Feeling confident that he has slithered his client away from a guilty verdict,a hot-shot lawyer called Lee Gentry leaves the court before the jury has even had the slightest chance to consider its verdict.Ignoring comments from the press over him getting criminals off the hook,Gentry gives all of his attention to cabaret singer Carmen Brown.Despite Brown expressing her love for him,Gentry is desperate to get rid of her,so that he can replace her with his latest piece of arm candy: Katy Costello,this leads to Gentry putting fake dating ads in the paper as Brown,in the hope she will get back with her ex Eddie White

Wanting Brown to reveal the suspected affair,Gentry starts attempting to give signals to White that the relationship is back on,with planted evidence.Taking his fake evidence to Brown,Gentry is horrified when Brown is still not willing to say that she is having an affair.Getting into a fight with Brown,Gentry ends up accidentally shooting her.Fearing that he could face the chair for murder,Gentry begins making plans on how he can use his slippery skills to escape from his own verdict.

View on the film:

For what was his 4th film role, Claude Rains gives a marvellous performance as Lee Gentry,with Rains making Gentry look like he is completely covered in grease that slides down Gentry's slick suits,which is highlighted by Rains painting Gentry as a ruthless Film Noir character,whose only emotion is getting one over all the "bugs" below him.Dipping into his Invisible Man past,Rains pulls the "id/ego" out of Gentry,and shows the "invisible" ego of Gentry to be a smooth talker,whose self-centred narrow vision stops Gentry from seeing the direction that the "bugs" are taking.Making her debut,16 year old Margo gives a tremendous performance as femme fatale Carmen Brown,thanks to Margo giving Carmen a smoking hot glamour style,with cracks which hint at a darker past hidden away.

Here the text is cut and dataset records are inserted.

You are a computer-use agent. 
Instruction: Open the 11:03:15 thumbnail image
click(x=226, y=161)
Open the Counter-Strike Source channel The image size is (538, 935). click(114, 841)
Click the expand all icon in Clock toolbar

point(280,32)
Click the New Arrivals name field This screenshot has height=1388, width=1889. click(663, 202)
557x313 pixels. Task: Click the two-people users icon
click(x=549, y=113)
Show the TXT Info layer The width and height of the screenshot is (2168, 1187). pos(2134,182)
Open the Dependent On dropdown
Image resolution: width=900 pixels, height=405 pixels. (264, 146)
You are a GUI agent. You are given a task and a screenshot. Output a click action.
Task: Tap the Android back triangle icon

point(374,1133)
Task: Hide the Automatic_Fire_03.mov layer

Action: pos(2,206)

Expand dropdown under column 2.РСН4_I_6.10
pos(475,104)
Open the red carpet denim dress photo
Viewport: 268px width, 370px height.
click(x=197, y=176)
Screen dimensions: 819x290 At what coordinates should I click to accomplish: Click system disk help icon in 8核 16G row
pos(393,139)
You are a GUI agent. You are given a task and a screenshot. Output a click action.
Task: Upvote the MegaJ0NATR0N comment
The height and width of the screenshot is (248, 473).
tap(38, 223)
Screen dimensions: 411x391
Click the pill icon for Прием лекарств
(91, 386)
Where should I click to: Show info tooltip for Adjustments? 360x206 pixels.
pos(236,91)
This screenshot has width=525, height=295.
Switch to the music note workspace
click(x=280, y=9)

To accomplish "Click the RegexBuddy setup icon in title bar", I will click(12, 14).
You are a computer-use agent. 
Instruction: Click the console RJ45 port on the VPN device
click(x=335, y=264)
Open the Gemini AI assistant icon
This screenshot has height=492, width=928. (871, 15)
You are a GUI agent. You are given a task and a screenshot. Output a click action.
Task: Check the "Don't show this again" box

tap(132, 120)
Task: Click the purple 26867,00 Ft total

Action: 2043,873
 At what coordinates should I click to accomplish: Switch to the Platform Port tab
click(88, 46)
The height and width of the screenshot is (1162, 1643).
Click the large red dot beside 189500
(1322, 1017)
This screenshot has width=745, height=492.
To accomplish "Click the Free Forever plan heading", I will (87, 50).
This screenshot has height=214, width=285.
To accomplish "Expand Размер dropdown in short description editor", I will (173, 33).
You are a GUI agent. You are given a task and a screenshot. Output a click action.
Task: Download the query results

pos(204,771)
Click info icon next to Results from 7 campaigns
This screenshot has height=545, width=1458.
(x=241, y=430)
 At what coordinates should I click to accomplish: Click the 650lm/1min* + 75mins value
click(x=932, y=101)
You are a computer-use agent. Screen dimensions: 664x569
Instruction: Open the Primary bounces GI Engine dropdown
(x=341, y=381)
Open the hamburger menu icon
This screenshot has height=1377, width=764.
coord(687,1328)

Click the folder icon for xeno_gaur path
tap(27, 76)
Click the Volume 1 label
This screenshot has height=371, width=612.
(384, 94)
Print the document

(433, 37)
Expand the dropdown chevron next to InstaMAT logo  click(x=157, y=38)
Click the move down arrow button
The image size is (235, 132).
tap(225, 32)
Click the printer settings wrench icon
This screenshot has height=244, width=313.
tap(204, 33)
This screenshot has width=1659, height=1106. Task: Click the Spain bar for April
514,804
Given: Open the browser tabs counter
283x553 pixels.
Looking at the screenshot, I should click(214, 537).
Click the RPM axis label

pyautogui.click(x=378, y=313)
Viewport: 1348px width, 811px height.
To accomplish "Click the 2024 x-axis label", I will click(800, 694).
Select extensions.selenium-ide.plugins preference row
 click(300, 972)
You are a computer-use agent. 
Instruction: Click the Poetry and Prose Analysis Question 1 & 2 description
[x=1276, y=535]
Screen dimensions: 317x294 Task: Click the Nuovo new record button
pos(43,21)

Making their directing debut away from the studio system,writers/directors (with the uncredited,extremely generous help of Lee Garmes) Ben Hecht and Lee Garmes (who cameo in the title…with their wives!) unleash a charcoal Film Noir.Opening with a breath- taking opening effects scene designed by Slavko Vorkapich,Hecht & Garmes paint a world completely covered in grime. The directors superbly use overlaying images,to show Gentry's ego/ID overriding even the most basic morals,as tightly-held close ups of Gentry showing pushing away any doubts,with the knowledge that he will always win.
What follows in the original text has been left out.